:: ASSIGNMENT ::
Make an exact copy of all the entries below, with the pictures left out.

(DATA IN THIS EXERCISE Opens)

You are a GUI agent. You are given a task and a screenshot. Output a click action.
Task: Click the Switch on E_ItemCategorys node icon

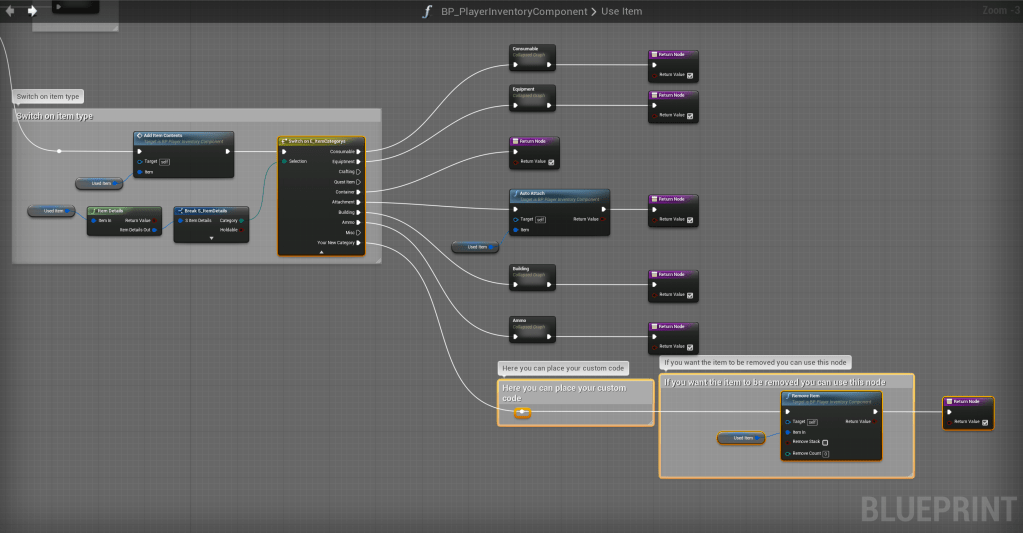click(285, 142)
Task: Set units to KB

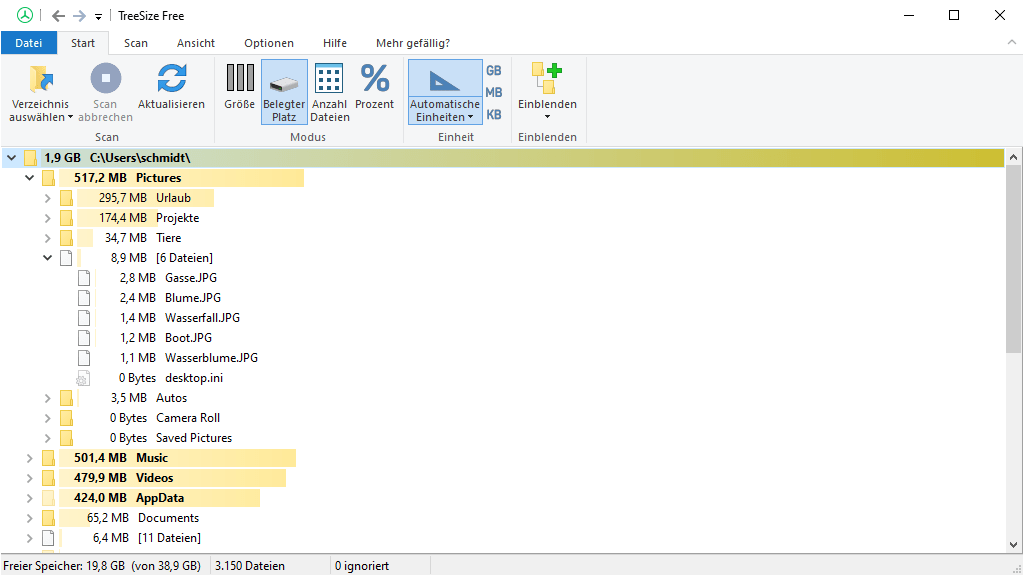Action: click(x=494, y=115)
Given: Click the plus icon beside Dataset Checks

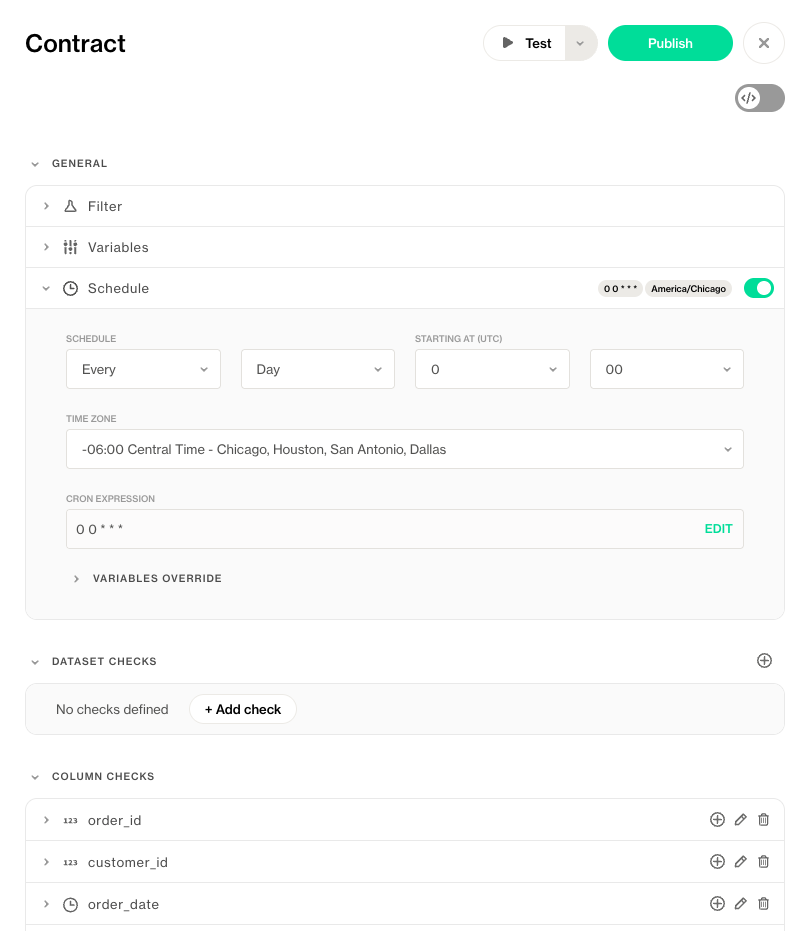Looking at the screenshot, I should [x=764, y=661].
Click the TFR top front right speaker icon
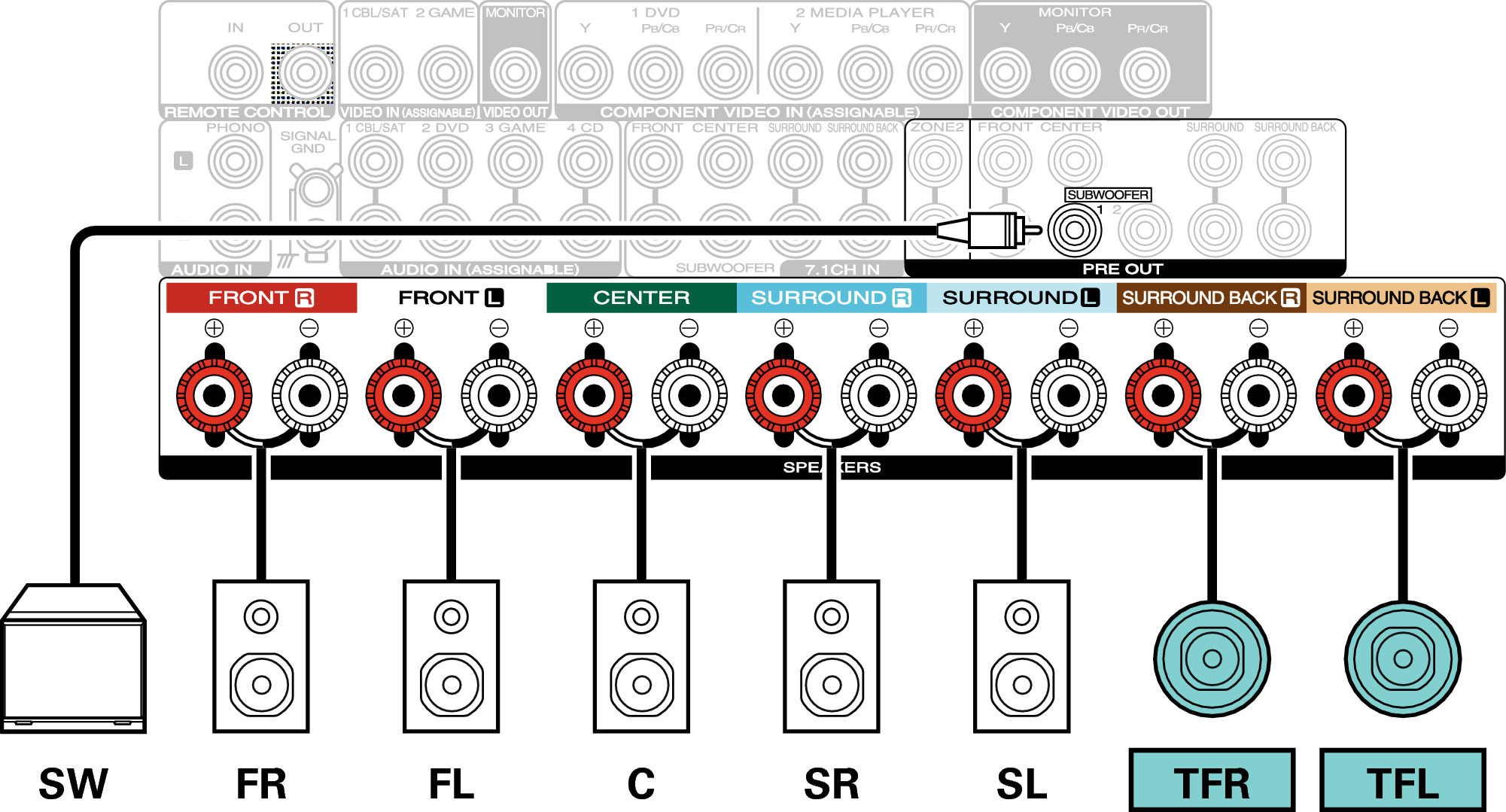This screenshot has width=1506, height=812. coord(1212,659)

(DATA IN THIS EXERCISE Closes)

:: TASK SOLUTION ::
You are a GUI agent. You are given a task and a screenshot. Output a click action.
Task: Click the Switch on E_ItemCategorys node icon

click(285, 142)
Task: Set units to KB

Action: click(x=494, y=115)
Given: Click the plus icon beside Dataset Checks

Looking at the screenshot, I should [x=764, y=661].
Click the TFR top front right speaker icon
This screenshot has width=1506, height=812. coord(1212,659)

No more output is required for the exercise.